***** Extracted material

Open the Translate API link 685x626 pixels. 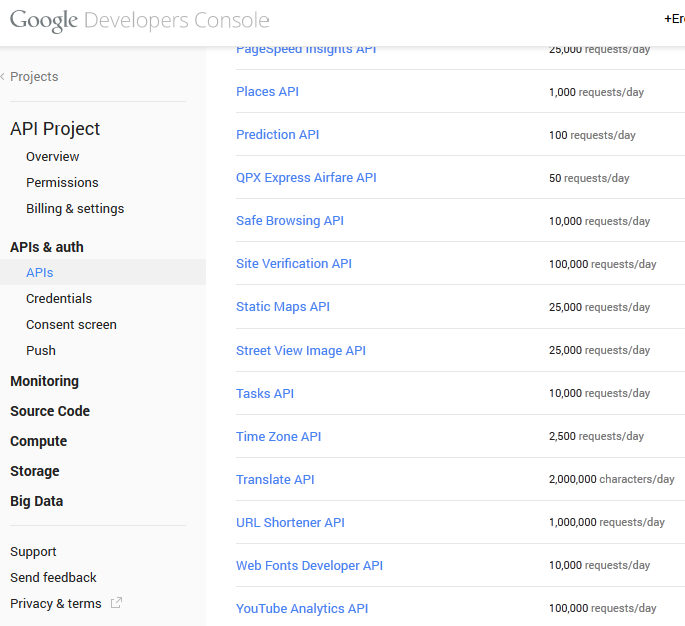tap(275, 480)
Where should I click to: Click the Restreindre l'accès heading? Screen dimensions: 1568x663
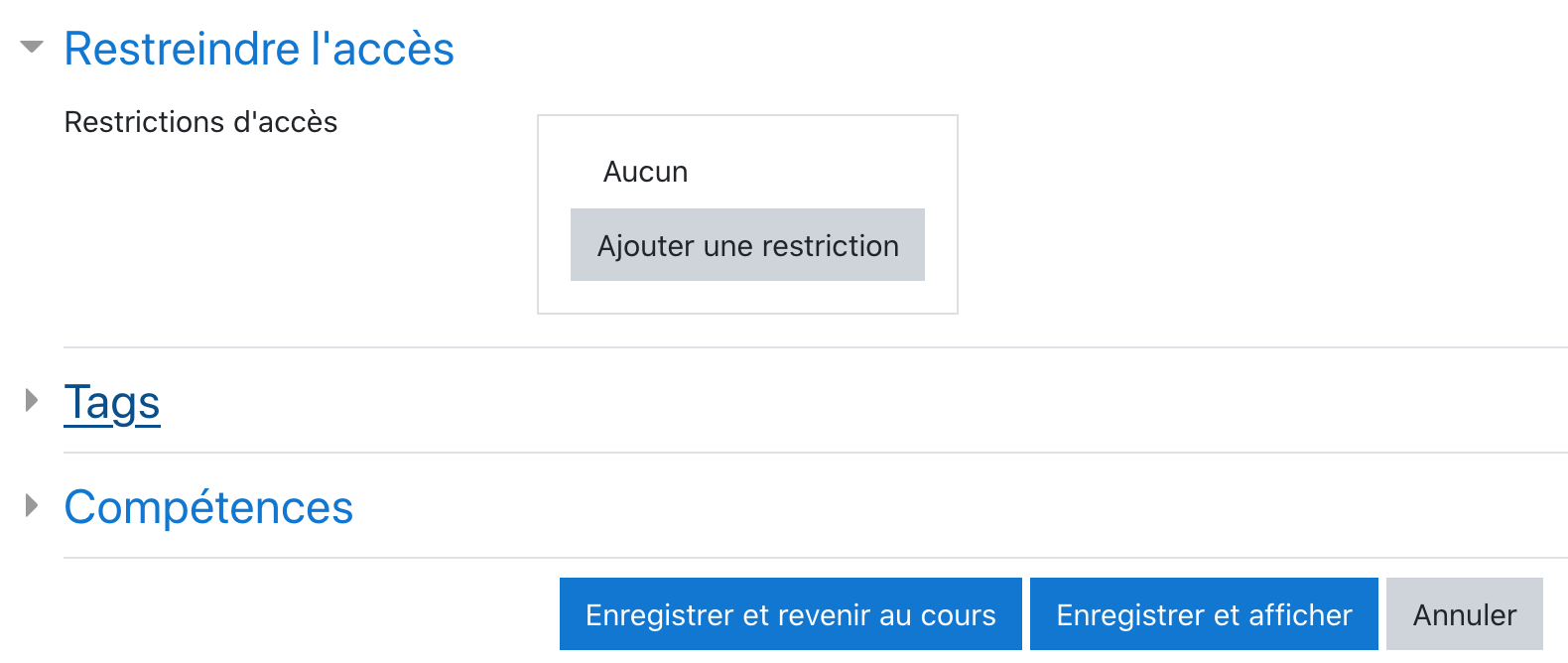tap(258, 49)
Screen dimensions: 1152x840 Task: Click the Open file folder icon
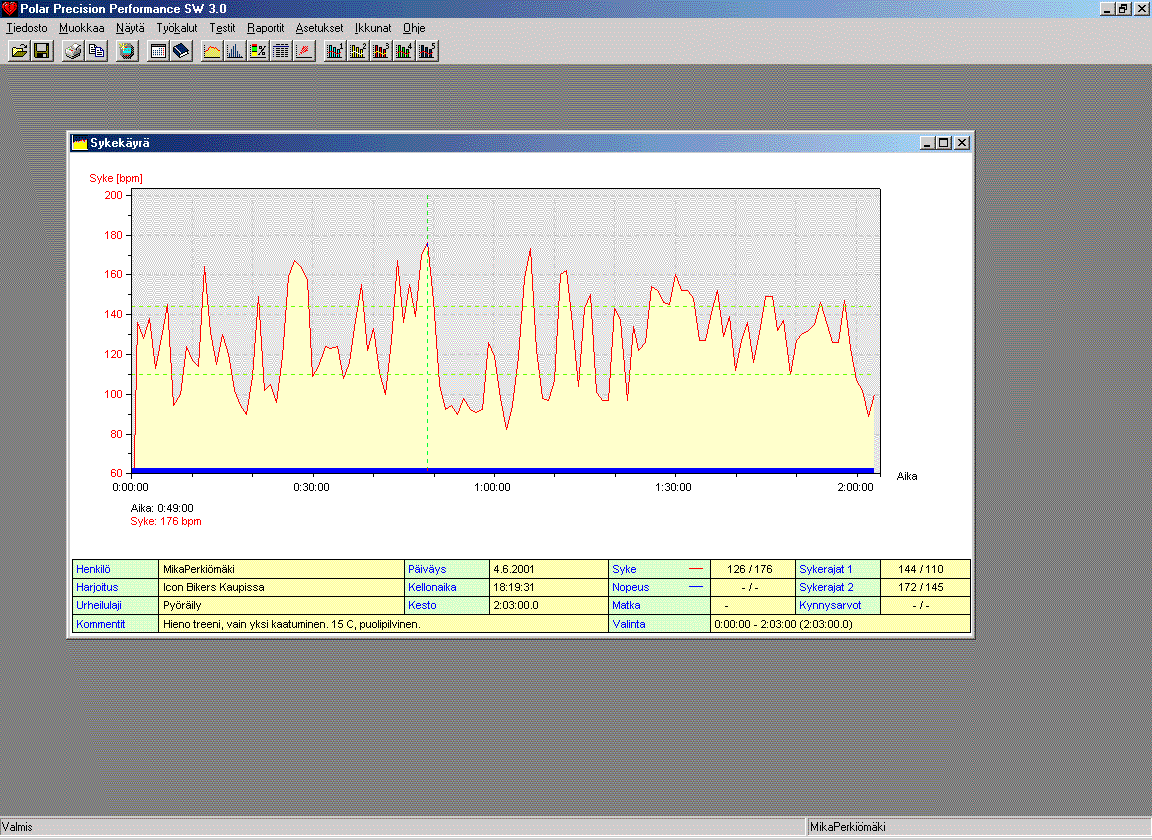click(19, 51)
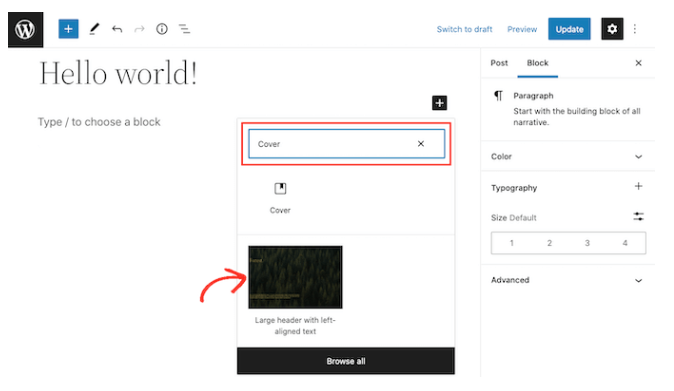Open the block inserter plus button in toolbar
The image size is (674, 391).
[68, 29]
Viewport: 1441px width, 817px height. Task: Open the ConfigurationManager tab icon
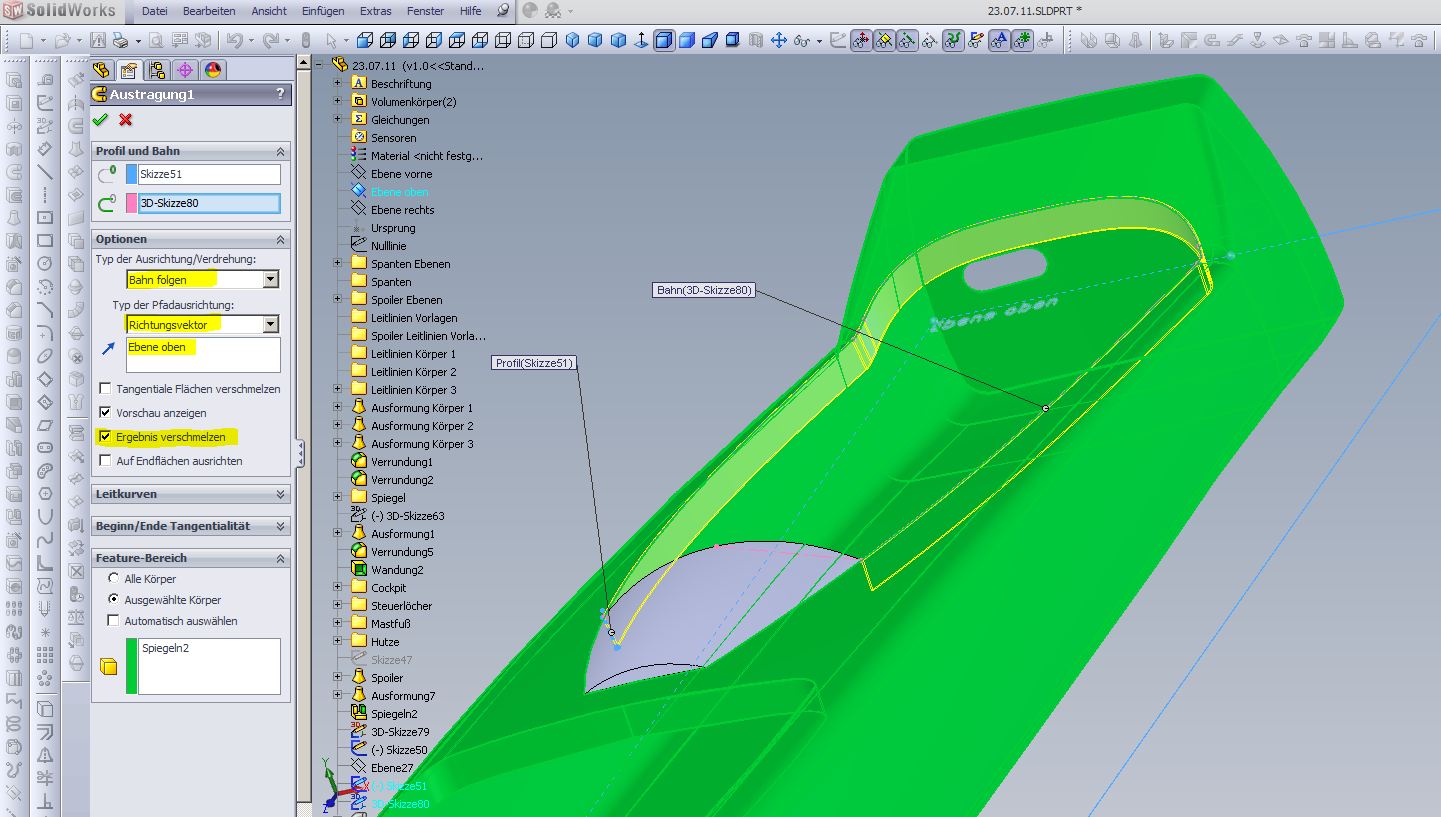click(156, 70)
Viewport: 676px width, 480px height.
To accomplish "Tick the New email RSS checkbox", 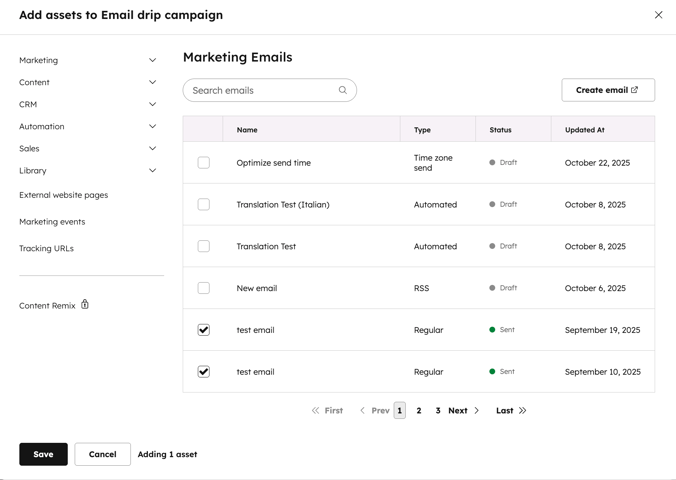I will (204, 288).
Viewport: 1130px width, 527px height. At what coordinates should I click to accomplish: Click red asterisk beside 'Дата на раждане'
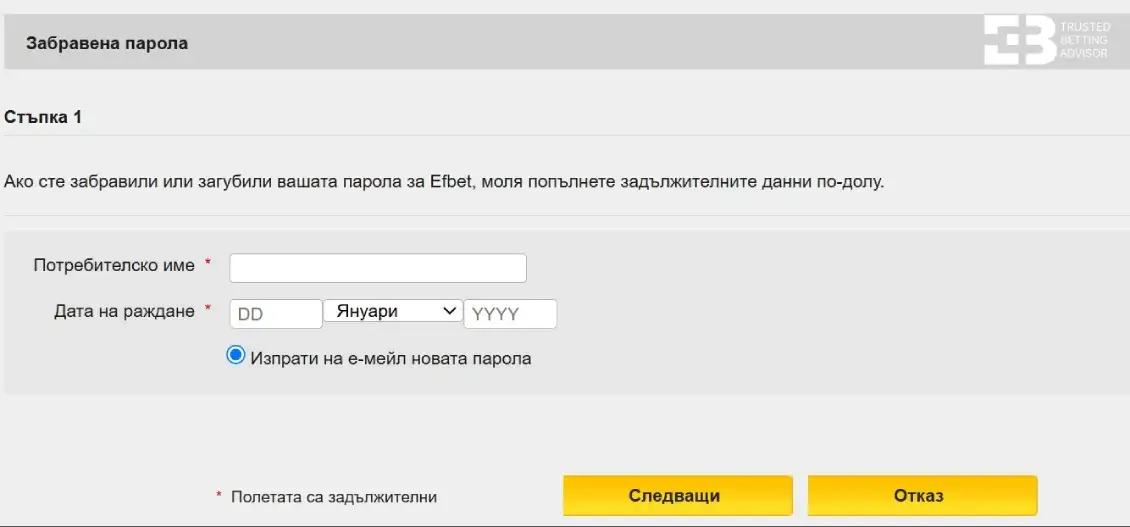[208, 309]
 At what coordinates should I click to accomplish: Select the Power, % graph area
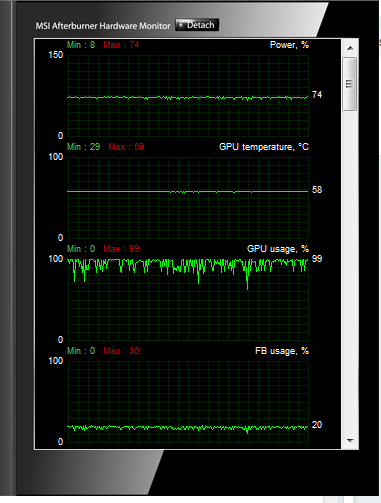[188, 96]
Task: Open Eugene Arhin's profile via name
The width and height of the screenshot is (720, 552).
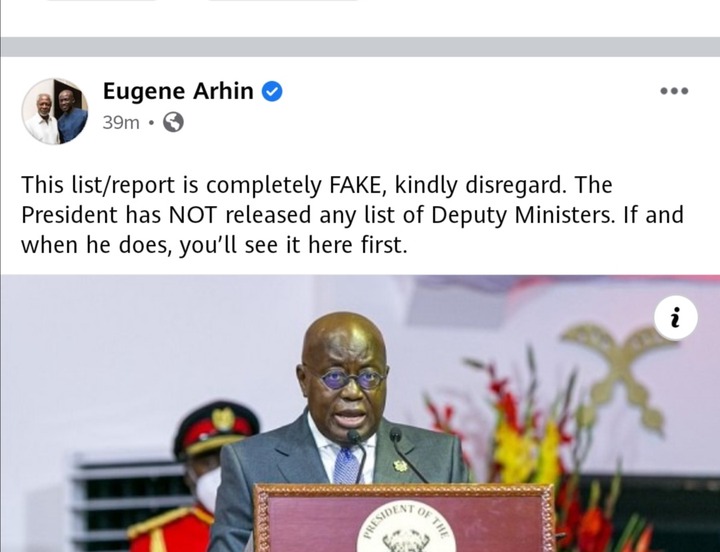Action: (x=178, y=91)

**********

Action item: The required result is an exact copy of the lines from the line containing "Task: Open Eugene Arhin's profile via name" through the end of the entries, with every picture left out.

Answer to the problem:
Task: Open Eugene Arhin's profile via name
The width and height of the screenshot is (720, 552).
Action: (x=178, y=91)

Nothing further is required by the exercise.